- **Problem**: Reproduce, from the lines below, exactly the stretch that begins at the line containing "Click the 导入 import icon" and ends at the line containing "has width=1500, height=696.", both included.

- **Input data**:
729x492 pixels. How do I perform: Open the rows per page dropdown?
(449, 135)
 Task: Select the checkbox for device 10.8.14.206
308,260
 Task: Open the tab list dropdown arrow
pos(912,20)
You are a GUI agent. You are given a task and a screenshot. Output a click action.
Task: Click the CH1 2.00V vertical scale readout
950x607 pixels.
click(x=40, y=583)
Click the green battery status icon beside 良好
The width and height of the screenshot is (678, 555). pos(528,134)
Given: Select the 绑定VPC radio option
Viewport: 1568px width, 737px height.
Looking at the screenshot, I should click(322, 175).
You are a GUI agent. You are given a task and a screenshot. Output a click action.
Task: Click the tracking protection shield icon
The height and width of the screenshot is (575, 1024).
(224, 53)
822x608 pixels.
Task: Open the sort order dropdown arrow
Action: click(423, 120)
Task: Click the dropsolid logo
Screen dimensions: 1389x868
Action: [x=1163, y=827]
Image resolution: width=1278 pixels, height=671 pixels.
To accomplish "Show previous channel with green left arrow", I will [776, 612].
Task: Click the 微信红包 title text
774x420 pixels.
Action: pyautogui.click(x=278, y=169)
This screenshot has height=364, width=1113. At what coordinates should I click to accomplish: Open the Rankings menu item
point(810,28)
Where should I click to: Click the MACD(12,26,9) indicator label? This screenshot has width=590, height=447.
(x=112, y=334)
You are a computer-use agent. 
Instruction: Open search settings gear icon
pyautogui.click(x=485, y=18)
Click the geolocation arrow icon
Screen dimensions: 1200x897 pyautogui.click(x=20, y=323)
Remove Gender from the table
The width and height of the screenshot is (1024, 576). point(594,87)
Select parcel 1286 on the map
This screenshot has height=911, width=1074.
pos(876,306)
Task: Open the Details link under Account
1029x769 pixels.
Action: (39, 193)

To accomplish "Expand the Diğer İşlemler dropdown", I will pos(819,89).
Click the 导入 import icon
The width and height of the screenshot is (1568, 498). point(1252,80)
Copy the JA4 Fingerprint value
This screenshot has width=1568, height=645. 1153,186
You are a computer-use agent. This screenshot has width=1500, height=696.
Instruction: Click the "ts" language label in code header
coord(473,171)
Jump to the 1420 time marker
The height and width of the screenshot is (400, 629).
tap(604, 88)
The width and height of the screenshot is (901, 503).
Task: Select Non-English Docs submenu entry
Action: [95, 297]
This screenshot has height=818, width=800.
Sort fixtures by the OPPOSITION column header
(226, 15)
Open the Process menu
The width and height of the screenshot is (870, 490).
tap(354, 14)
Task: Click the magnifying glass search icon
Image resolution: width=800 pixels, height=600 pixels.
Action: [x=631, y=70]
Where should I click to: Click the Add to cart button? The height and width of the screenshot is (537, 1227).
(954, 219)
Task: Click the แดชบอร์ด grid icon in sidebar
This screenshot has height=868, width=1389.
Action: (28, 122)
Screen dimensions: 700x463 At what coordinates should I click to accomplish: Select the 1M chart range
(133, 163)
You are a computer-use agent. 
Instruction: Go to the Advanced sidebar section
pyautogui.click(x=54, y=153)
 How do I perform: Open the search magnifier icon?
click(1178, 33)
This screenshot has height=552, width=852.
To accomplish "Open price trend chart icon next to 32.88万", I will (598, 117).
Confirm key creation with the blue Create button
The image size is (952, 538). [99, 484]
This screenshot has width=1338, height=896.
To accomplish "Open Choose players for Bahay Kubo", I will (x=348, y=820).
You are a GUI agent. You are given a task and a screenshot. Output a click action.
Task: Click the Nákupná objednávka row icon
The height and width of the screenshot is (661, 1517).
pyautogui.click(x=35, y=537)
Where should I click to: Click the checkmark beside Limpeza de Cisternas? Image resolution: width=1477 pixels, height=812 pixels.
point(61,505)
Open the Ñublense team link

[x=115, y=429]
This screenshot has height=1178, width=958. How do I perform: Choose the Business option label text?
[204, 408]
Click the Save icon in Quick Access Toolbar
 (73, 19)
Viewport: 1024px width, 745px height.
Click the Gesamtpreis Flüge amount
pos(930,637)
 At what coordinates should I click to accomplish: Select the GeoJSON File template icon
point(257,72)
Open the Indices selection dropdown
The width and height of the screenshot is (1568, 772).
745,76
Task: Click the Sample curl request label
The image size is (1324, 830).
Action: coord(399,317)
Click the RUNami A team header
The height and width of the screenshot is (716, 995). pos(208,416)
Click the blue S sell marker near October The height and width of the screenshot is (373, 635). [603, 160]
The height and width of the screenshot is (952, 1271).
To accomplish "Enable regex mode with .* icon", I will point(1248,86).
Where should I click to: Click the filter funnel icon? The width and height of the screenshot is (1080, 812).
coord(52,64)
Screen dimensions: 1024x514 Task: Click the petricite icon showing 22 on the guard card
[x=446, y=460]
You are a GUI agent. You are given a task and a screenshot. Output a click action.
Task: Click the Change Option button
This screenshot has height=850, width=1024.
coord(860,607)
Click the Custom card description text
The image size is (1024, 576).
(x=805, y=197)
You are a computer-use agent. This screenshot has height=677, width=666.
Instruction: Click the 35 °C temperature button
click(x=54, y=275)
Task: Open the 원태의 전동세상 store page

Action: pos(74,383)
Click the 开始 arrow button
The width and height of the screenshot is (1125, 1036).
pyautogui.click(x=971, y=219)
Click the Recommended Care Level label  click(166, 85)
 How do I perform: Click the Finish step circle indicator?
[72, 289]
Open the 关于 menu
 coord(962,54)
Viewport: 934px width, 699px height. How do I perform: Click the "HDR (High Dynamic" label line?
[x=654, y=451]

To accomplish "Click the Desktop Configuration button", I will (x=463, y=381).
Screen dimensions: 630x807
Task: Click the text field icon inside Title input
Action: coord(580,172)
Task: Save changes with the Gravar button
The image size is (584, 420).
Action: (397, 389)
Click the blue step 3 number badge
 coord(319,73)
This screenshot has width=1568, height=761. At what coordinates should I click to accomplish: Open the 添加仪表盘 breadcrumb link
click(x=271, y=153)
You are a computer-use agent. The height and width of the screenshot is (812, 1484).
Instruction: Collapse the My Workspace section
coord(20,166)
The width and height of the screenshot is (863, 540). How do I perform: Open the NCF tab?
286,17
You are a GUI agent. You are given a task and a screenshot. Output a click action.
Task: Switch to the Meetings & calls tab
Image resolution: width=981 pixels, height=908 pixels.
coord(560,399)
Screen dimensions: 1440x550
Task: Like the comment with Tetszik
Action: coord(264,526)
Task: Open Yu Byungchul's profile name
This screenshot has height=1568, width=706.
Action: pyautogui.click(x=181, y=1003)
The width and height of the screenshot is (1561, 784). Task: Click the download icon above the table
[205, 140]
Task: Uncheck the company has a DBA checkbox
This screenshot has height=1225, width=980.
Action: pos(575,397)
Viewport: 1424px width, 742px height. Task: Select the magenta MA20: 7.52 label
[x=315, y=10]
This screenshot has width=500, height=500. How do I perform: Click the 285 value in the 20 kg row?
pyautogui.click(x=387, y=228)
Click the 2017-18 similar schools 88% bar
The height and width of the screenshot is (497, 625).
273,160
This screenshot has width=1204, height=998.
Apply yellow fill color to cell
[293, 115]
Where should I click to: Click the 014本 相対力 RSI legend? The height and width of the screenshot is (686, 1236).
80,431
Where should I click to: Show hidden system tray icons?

- **Answer below**:
Click the 导入 import icon
The width and height of the screenshot is (1568, 498). point(1252,80)
Copy the JA4 Fingerprint value
This screenshot has width=1568, height=645. 1153,186
You are a computer-use agent. This screenshot has width=1500, height=696.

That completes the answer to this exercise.